■ **Arbeitsaufträge**
1. Prüfen Sie, ob die Aussagen (a), (b) und (c) mit dem Text über Kriegstraumata bei Sterbenden übereinstimmen. Antworten Sie jeweils mit Ja oder Nein und zitieren Sie die entscheidenden Worte des Textes wörtlich.
(a) Die Hälfte der Senioren ist vom Krieg traumatisiert.
(b) Kriegstraumata wirken noch in der Enkelgeneration nach.
(c) Das Projekt will ausschließlich den Sterbenden selbst helfen.
2. In welcher Stadt ist das Projekt „Trauma & Hospiz“ laut dem Text über Kriegstraumata bei Sterbenden angesiedelt?
3. Schreiben Sie den Text über Kriegstraumata bei Sterbenden im Anschluss an seinen letzten Satz weiter.

■ **Lesetext**
──────────

Duisburg. Drei Viertel der Senioren sind vom Krieg traumatisiert. Wie man mit Spätfolgen bei Sterbenden umgeht, das ergründet ein Projekt in Duisburg.
Die Grausamkeiten des Zweiten Weltkriegs haben bei vielen Menschen bis heute ihre Spuren hinterlassen. Kriegstraumata wirken noch in der Enkelgeneration nach. Das Projekt „Trauma & Hospiz“ in Duisburg will Sterbenden und deren Angehörigen, aber auch ehrenamtlich Engagierten helfen, mit derart lange verborgenen Erinnerungen und ihren Auswirkungen umzugehen.

──────────

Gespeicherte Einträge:

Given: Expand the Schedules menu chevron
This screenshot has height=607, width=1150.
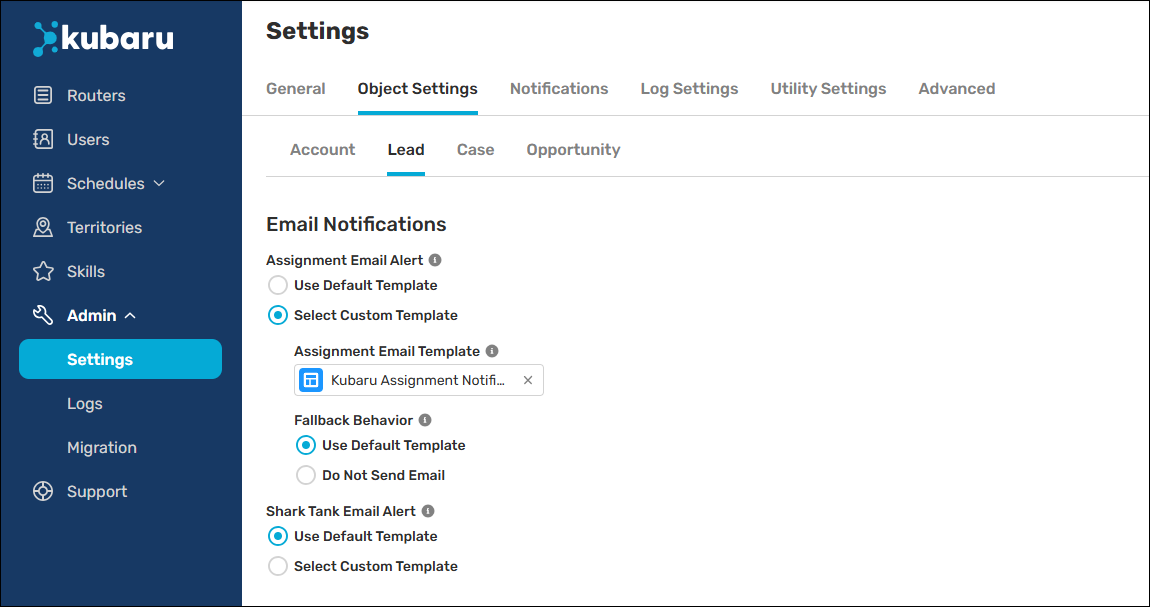Looking at the screenshot, I should [159, 184].
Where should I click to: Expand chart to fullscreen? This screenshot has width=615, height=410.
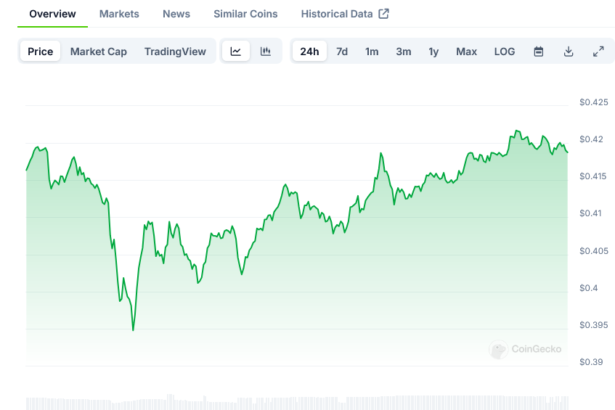pyautogui.click(x=598, y=51)
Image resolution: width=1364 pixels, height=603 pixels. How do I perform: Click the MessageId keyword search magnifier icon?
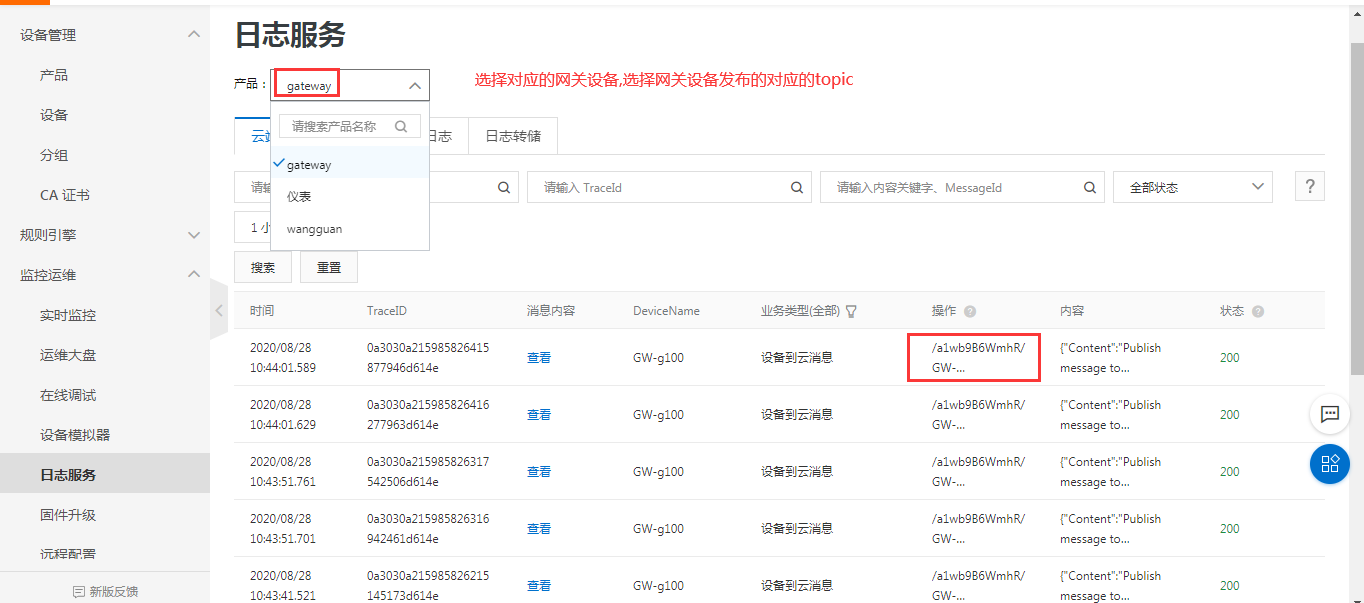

──────────

■ **Lösungen**
1.
(a) Nein: „Drei Viertel der Senioren sind vom Krieg traumatisiert.“
(b) Ja: „Kriegstraumata wirken noch in der Enkelgeneration nach.“
(c) Nein: „Sterbenden und deren Angehörigen, aber auch ehrenamtlich Engagierten helfen“

2. In Duisburg.

3.
Wer als Wiederaufbauer, als Macher durchs Leben ging, der wird mitunter erst in der letzten Phase des Lebens von alten Erinnerungen durchgerüttelt, dann wenn im Sterbeprozess die Kontrolle nachlässt. Mancher schreit stundenlang, mancher verstummt völlig, möglich sind auch Essensverweigerung, Schlaflosigkeit und Aggressivität - Verhaltensweisen betagter Menschen, bei denen man als Angehöriger hilflos daneben steht oder das Verhalten fälschlicherweise als Ausdruck einer Demenz oder sonstiger altersbedingter Erkrankungen interpretiert. Dr. Gabriele Frick-Baer und Petra Prell wollen in diesen Situationen als erfahrene Trauma-Therapeutinnen helfen.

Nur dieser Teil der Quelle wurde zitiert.